Chassez la déviance et le festin sera grandiose mais, même à Davos, ce discours ne passe plus car la crise financière, Asie, Russie, Brésil, ne cesse de s'étendre. Or, impureté des recettes ou pas, cette crise est celle d'une mondialisation qui a balayé les Etats et donné leur liberté aux marchés. Pour paraphraser Mme Thatcher, le libéralisme, ça ne marche pas, ça ne marche pas non plus, mais alors quoi?

Peut-on trouver, autrement dit, une troisième voie, un moyen terme entre le laisser-faire et la bureaucratie, ces deux maux que le vice-président américain, Al Gore, rejetait, vendredi dernier, en appelant à «faire rimer humanisme et mondialisme»? Belle ambition, rêve nécessaire auquel les électeurs occidentaux ont cru. Aux Etats-Unis comme en Europe, ils ont porté au pouvoir des hommes de gauche, socialistes, démocrates ou anciens communistes, mais qui, tous, incarnent une rupture avec le vieux modèle social-démocrate, celui de l'alliance privilégiée avec les syndicats ouvriers, de l'Etat-providence et de la redistribution des richesses par l'instrument fiscal.

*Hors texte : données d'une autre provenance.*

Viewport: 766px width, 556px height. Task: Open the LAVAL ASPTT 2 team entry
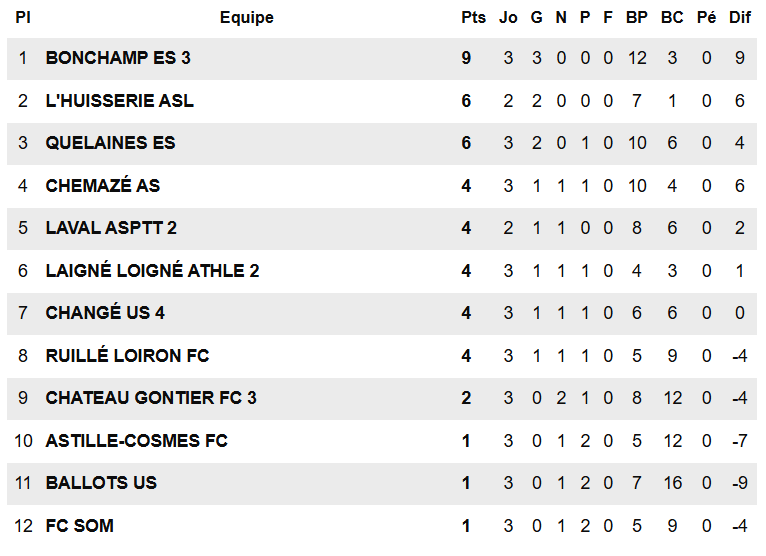point(111,228)
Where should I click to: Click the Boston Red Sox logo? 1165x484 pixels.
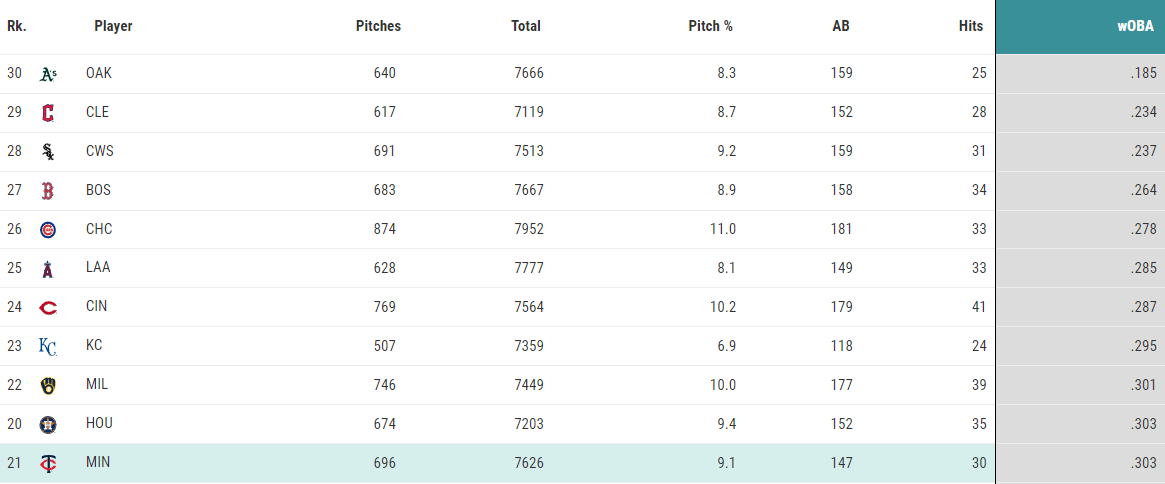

Des deux côtés de l'Atlantique, les pays riches sont désormais gouvernés par une nouvelle gauche qui donne la priorité à la création de richesses, donc à l'entreprise, qui entend limiter les coûts de la protection sociale, s'appuyer sur les classes moyennes, réduire les impôts, moderniser l'Etat en recentrant ses efforts sur l'éducation et les investissements d'avenir. Tony Blair appelle cela «the third way». Elle fait beaucoup gloser. La démarche est excellente mais le fait est que ce bon sens retrouvé n'a guère produit d'idées neuves. Non seulement ces nouvelles gauches ne savent rien proposer en matière de régulation internationale mais à force de naviguer à vue, une pincée de social, deux de libéralisme, elles semblent déjà vieilles, sans vrai visage.

Attention! Comme la politique, l'économie se nourrit de confiance. Il lui faut des horizons, un cap, une langue commune. Pas plus que la politique, elle ne se satisfait du vide. Comme l'Amérique des années 30, le monde a aujourd'hui besoin d'un new deal, explicite et négocié – new deal entre générations pour les systèmes de retraite, new deal entre le capital financier et le capital intellectuel des individus, new deal, enfin, entre nations riches et nations pauvres.

Il faut moins d'Etat dans la protection sociale; plus de partage des risques, des responsabilités et des bénéfices dans les relations de travail; plus d'Etat dans les relations entre nations afin d'organiser le décollage des pays plèbes qui ont besoin, comme l'Europe à la fin de la guerre, d'une aide massive et d'un plan de reconstruction. La «troisième voie» existe. Il lui manque d'ajouter le volontarisme au pragmatisme.